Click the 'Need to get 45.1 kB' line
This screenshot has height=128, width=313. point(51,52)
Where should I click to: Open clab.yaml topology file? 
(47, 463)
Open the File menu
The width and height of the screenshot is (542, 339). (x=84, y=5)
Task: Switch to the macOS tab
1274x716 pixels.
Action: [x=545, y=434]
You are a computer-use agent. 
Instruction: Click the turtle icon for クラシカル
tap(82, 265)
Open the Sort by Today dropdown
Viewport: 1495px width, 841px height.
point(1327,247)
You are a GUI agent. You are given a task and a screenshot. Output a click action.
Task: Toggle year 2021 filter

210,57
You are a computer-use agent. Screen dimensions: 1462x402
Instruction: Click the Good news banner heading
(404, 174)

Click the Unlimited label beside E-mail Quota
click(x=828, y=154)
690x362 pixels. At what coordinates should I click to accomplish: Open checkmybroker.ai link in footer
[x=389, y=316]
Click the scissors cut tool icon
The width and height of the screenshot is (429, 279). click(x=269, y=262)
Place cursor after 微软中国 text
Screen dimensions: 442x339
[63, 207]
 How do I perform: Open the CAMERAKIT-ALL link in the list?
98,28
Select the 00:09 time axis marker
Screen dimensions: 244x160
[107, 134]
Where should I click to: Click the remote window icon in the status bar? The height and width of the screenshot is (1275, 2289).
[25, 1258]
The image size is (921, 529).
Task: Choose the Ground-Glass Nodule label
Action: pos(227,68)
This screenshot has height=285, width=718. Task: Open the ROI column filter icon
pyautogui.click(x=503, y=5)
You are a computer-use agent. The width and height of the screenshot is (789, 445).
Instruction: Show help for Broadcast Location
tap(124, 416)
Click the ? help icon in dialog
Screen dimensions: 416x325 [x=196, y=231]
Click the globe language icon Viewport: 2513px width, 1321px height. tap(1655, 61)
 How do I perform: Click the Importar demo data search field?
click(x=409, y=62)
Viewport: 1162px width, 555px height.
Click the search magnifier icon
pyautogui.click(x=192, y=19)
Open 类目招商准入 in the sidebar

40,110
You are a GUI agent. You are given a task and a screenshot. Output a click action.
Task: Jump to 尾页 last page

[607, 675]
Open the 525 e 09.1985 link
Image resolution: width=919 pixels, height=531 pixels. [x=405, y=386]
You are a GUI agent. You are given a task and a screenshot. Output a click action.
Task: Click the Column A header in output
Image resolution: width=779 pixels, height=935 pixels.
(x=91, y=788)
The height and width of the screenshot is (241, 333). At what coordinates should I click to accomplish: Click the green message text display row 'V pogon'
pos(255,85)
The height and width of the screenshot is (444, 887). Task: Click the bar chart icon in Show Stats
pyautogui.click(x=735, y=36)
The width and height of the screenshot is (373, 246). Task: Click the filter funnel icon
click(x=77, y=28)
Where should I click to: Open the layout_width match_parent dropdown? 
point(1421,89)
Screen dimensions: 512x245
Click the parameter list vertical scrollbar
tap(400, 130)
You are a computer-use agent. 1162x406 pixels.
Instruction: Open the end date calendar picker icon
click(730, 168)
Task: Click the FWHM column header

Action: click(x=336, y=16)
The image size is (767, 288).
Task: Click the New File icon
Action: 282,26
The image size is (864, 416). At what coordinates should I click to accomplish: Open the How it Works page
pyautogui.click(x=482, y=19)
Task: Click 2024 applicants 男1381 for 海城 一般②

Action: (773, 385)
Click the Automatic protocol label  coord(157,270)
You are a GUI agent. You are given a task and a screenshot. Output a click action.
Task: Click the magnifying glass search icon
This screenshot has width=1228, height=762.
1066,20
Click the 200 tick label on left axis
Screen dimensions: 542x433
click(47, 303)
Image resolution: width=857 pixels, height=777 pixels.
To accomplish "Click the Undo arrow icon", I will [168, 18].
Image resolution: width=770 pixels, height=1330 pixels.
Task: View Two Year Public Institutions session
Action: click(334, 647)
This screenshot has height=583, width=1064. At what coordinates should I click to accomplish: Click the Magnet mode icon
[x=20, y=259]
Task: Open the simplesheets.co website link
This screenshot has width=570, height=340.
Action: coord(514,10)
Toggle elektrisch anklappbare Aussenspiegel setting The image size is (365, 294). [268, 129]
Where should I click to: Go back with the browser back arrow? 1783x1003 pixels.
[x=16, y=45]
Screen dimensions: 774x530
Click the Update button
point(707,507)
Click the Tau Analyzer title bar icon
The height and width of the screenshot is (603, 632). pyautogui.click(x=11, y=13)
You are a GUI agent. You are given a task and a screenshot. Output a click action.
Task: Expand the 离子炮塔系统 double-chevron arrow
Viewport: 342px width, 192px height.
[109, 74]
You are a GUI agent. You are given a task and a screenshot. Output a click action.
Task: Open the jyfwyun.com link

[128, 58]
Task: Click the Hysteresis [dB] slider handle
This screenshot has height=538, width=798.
• • •
## What you are asked to do
Put every line of the data above into a Markdown table with the columns Row and Line, leaving out blank lines.

## Answer to the problem
| Row | Line |
|---|---|
| 1 | Click the 'Need to get 45.1 kB' line |
| 2 | This screenshot has height=128, width=313. point(51,52) |
| 3 | Where should I click to: Open clab.yaml topology file?  |
| 4 | (47, 463) |
| 5 | Open the File menu |
| 6 | The width and height of the screenshot is (542, 339). (x=84, y=5) |
| 7 | Task: Switch to the macOS tab |
| 8 | 1274x716 pixels. |
| 9 | Action: [x=545, y=434] |
| 10 | You are a computer-use agent.  |
| 11 | Instruction: Click the turtle icon for クラシカル |
| 12 | tap(82, 265) |
| 13 | Open the Sort by Today dropdown |
| 14 | Viewport: 1495px width, 841px height. |
| 15 | point(1327,247) |
| 16 | You are a GUI agent. You are given a task and a screenshot. Output a click action. |
| 17 | Task: Toggle year 2021 filter |
| 18 | 210,57 |
| 19 | You are a computer-use agent. Screen dimensions: 1462x402 |
| 20 | Instruction: Click the Good news banner heading |
| 21 | (404, 174) |
| 22 | Click the Unlimited label beside E-mail Quota |
| 23 | click(x=828, y=154) |
| 24 | 690x362 pixels. At what coordinates should I click to accomplish: Open checkmybroker.ai link in footer |
| 25 | [x=389, y=316] |
| 26 | Click the scissors cut tool icon |
| 27 | The width and height of the screenshot is (429, 279). click(x=269, y=262) |
| 28 | Place cursor after 微软中国 text |
| 29 | Screen dimensions: 442x339 |
| 30 | [63, 207] |
| 31 |  How do I perform: Open the CAMERAKIT-ALL link in the list? |
| 32 | 98,28 |
| 33 | Select the 00:09 time axis marker |
| 34 | Screen dimensions: 244x160 |
| 35 | [107, 134] |
| 36 | Where should I click to: Click the remote window icon in the status bar? The height and width of the screenshot is (1275, 2289). |
| 37 | [25, 1258] |
| 38 | The image size is (921, 529). |
| 39 | Task: Choose the Ground-Glass Nodule label |
| 40 | Action: pos(227,68) |
| 41 | This screenshot has height=285, width=718. Task: Open the ROI column filter icon |
| 42 | pyautogui.click(x=503, y=5) |
| 43 | You are a computer-use agent. The width and height of the screenshot is (789, 445). |
| 44 | Instruction: Show help for Broadcast Location |
| 45 | tap(124, 416) |
| 46 | Click the ? help icon in dialog |
| 47 | Screen dimensions: 416x325 [x=196, y=231] |
| 48 | Click the globe language icon Viewport: 2513px width, 1321px height. tap(1655, 61) |
| 49 |  How do I perform: Click the Importar demo data search field? |
| 50 | click(x=409, y=62) |
| 51 | Viewport: 1162px width, 555px height. |
| 52 | Click the search magnifier icon |
| 53 | pyautogui.click(x=192, y=19) |
| 54 | Open 类目招商准入 in the sidebar |
| 55 | 40,110 |
| 56 | You are a GUI agent. You are given a task and a screenshot. Output a click action. |
| 57 | Task: Jump to 尾页 last page |
| 58 | [607, 675] |
| 59 | Open the 525 e 09.1985 link |
| 60 | Image resolution: width=919 pixels, height=531 pixels. [x=405, y=386] |
| 61 | You are a GUI agent. You are given a task and a screenshot. Output a click action. |
| 62 | Task: Click the Column A header in output |
| 63 | Image resolution: width=779 pixels, height=935 pixels. |
| 64 | (x=91, y=788) |
| 65 | The height and width of the screenshot is (241, 333). At what coordinates should I click to accomplish: Click the green message text display row 'V pogon' |
| 66 | pos(255,85) |
| 67 | The height and width of the screenshot is (444, 887). Task: Click the bar chart icon in Show Stats |
| 68 | pyautogui.click(x=735, y=36) |
| 69 | The width and height of the screenshot is (373, 246). Task: Click the filter funnel icon |
| 70 | click(x=77, y=28) |
| 71 | Where should I click to: Open the layout_width match_parent dropdown?  |
| 72 | point(1421,89) |
| 73 | Screen dimensions: 512x245 |
| 74 | Click the parameter list vertical scrollbar |
| 75 | tap(400, 130) |
| 76 | You are a computer-use agent. 1162x406 pixels. |
| 77 | Instruction: Open the end date calendar picker icon |
| 78 | click(730, 168) |
| 79 | Task: Click the FWHM column header |
| 80 | Action: click(x=336, y=16) |
| 81 | The image size is (767, 288). |
| 82 | Task: Click the New File icon |
| 83 | Action: 282,26 |
| 84 | The image size is (864, 416). At what coordinates should I click to accomplish: Open the How it Works page |
| 85 | pyautogui.click(x=482, y=19) |
| 86 | Task: Click 2024 applicants 男1381 for 海城 一般② |
| 87 | Action: (773, 385) |
| 88 | Click the Automatic protocol label  coord(157,270) |
| 89 | You are a GUI agent. You are given a task and a screenshot. Output a click action. |
| 90 | Task: Click the magnifying glass search icon |
| 91 | This screenshot has width=1228, height=762. |
| 92 | 1066,20 |
| 93 | Click the 200 tick label on left axis |
| 94 | Screen dimensions: 542x433 |
| 95 | click(47, 303) |
| 96 | Image resolution: width=857 pixels, height=777 pixels. |
| 97 | To accomplish "Click the Undo arrow icon", I will [168, 18]. |
| 98 | Image resolution: width=770 pixels, height=1330 pixels. |
| 99 | Task: View Two Year Public Institutions session |
| 100 | Action: click(334, 647) |
| 101 | This screenshot has height=583, width=1064. At what coordinates should I click to accomplish: Click the Magnet mode icon |
| 102 | [x=20, y=259] |
| 103 | Task: Open the simplesheets.co website link |
| 104 | This screenshot has width=570, height=340. |
| 105 | Action: coord(514,10) |
| 106 | Toggle elektrisch anklappbare Aussenspiegel setting The image size is (365, 294). [268, 129] |
| 107 | Where should I click to: Go back with the browser back arrow? 1783x1003 pixels. |
| 108 | [x=16, y=45] |
| 109 | Screen dimensions: 774x530 |
| 110 | Click the Update button |
| 111 | point(707,507) |
| 112 | Click the Tau Analyzer title bar icon |
| 113 | The height and width of the screenshot is (603, 632). pyautogui.click(x=11, y=13) |
| 114 | You are a GUI agent. You are given a task and a screenshot. Output a click action. |
| 115 | Task: Expand the 离子炮塔系统 double-chevron arrow |
| 116 | Viewport: 342px width, 192px height. |
| 117 | [109, 74] |
| 118 | You are a GUI agent. You are given a task and a screenshot. Output a click action. |
| 119 | Task: Open the jyfwyun.com link |
| 120 | [128, 58] |
| 121 | Task: Click the Hysteresis [dB] slider handle |
| 122 | This screenshot has height=538, width=798. |